◆ **WORK ITEM**: Copy the lines below, beginning with the one that contains "Screen dimensions: 249x211" and continuing through the final line, exactly as written and with no other lines.

+--

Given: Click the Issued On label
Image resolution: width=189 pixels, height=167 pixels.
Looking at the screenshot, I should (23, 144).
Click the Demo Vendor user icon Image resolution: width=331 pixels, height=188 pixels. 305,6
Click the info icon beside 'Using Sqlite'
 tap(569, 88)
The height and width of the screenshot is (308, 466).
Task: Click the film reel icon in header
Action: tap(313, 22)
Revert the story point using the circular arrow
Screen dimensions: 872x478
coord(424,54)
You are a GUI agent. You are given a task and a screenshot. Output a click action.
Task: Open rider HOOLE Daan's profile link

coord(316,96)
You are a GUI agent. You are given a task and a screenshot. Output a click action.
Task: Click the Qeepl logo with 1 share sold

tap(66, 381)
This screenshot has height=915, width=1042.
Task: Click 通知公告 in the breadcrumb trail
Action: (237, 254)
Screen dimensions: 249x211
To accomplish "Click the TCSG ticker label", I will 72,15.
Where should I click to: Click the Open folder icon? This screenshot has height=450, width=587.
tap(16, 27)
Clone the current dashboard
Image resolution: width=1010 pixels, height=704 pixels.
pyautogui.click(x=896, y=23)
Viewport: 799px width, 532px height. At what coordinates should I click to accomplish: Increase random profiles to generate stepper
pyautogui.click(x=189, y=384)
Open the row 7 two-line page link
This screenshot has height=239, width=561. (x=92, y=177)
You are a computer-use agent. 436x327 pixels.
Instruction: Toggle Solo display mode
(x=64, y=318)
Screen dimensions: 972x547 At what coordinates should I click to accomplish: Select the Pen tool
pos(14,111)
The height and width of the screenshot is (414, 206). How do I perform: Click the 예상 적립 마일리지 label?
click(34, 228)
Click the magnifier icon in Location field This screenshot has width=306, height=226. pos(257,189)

+--

◆ **OUTPUT FOR THIS TASK**:
Screen dimensions: 249x211
To accomplish "Click the TCSG ticker label", I will 72,15.
Where should I click to: Click the Open folder icon? This screenshot has height=450, width=587.
tap(16, 27)
Clone the current dashboard
Image resolution: width=1010 pixels, height=704 pixels.
pyautogui.click(x=896, y=23)
Viewport: 799px width, 532px height. At what coordinates should I click to accomplish: Increase random profiles to generate stepper
pyautogui.click(x=189, y=384)
Open the row 7 two-line page link
This screenshot has height=239, width=561. (x=92, y=177)
You are a computer-use agent. 436x327 pixels.
Instruction: Toggle Solo display mode
(x=64, y=318)
Screen dimensions: 972x547 At what coordinates should I click to accomplish: Select the Pen tool
pos(14,111)
The height and width of the screenshot is (414, 206). How do I perform: Click the 예상 적립 마일리지 label?
click(34, 228)
Click the magnifier icon in Location field This screenshot has width=306, height=226. pos(257,189)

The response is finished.